Collected data
____________

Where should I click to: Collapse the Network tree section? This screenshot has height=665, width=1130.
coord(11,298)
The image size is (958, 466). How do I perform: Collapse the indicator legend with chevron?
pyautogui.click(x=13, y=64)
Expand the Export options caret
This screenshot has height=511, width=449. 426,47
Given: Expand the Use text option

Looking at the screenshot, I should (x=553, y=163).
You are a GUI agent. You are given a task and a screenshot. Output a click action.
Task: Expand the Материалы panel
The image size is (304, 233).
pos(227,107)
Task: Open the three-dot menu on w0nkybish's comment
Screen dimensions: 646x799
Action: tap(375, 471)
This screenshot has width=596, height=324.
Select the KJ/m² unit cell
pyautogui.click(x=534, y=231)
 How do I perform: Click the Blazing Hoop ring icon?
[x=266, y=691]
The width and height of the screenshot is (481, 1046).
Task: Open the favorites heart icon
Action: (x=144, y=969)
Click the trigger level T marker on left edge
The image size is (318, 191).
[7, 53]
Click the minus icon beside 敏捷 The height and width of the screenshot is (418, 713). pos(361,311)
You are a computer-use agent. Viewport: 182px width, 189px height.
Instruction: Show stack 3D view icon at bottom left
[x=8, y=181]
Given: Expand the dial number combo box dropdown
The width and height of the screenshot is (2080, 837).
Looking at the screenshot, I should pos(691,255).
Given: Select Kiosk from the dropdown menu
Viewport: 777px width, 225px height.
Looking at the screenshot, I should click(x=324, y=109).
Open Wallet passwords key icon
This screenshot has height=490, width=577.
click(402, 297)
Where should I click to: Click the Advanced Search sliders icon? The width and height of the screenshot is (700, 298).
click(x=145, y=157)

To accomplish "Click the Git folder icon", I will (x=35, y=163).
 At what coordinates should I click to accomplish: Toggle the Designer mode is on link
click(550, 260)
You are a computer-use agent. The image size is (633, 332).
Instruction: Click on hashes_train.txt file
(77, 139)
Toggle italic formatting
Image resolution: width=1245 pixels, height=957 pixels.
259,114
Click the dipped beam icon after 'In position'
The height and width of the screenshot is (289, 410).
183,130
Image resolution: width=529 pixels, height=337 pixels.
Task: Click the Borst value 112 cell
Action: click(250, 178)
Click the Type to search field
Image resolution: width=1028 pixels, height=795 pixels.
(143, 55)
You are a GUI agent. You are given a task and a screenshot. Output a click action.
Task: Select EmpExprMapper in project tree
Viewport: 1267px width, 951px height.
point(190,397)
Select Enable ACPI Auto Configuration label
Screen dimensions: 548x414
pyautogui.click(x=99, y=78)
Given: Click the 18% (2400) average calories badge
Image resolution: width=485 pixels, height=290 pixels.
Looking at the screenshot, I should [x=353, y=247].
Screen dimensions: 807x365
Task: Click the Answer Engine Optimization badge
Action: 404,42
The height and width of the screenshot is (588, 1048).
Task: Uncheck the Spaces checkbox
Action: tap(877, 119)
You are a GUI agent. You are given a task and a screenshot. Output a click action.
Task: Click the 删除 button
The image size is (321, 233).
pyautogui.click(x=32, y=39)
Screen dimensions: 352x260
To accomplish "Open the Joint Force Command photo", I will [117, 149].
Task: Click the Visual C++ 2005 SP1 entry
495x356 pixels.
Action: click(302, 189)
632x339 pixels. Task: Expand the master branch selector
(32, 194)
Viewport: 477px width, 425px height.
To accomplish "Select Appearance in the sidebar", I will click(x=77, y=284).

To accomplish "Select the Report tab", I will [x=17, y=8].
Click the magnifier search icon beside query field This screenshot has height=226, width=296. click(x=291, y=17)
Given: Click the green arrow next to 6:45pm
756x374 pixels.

____________

Task description
Copy exactly the stretch of data above from the line with "This screenshot has width=596, height=324." through the line with "Given: Expand the dial", and omit all other lines.

Written reply
This screenshot has width=596, height=324.
Select the KJ/m² unit cell
pyautogui.click(x=534, y=231)
 How do I perform: Click the Blazing Hoop ring icon?
[x=266, y=691]
The width and height of the screenshot is (481, 1046).
Task: Open the favorites heart icon
Action: (x=144, y=969)
Click the trigger level T marker on left edge
The image size is (318, 191).
[7, 53]
Click the minus icon beside 敏捷 The height and width of the screenshot is (418, 713). pos(361,311)
You are a computer-use agent. Viewport: 182px width, 189px height.
Instruction: Show stack 3D view icon at bottom left
[x=8, y=181]
Given: Expand the dial number combo box dropdown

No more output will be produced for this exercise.